[Opening Data in this exercise section]
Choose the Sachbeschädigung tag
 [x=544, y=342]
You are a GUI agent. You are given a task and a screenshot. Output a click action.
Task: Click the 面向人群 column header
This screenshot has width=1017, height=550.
[Closing Data in this exercise section]
■ What is expected
Please write out, exactly as they appear, the line that contains "Task: Click the 面向人群 column header" and every line after it up to the end of the entries above, and no others.

■ Your response
Task: Click the 面向人群 column header
This screenshot has width=1017, height=550.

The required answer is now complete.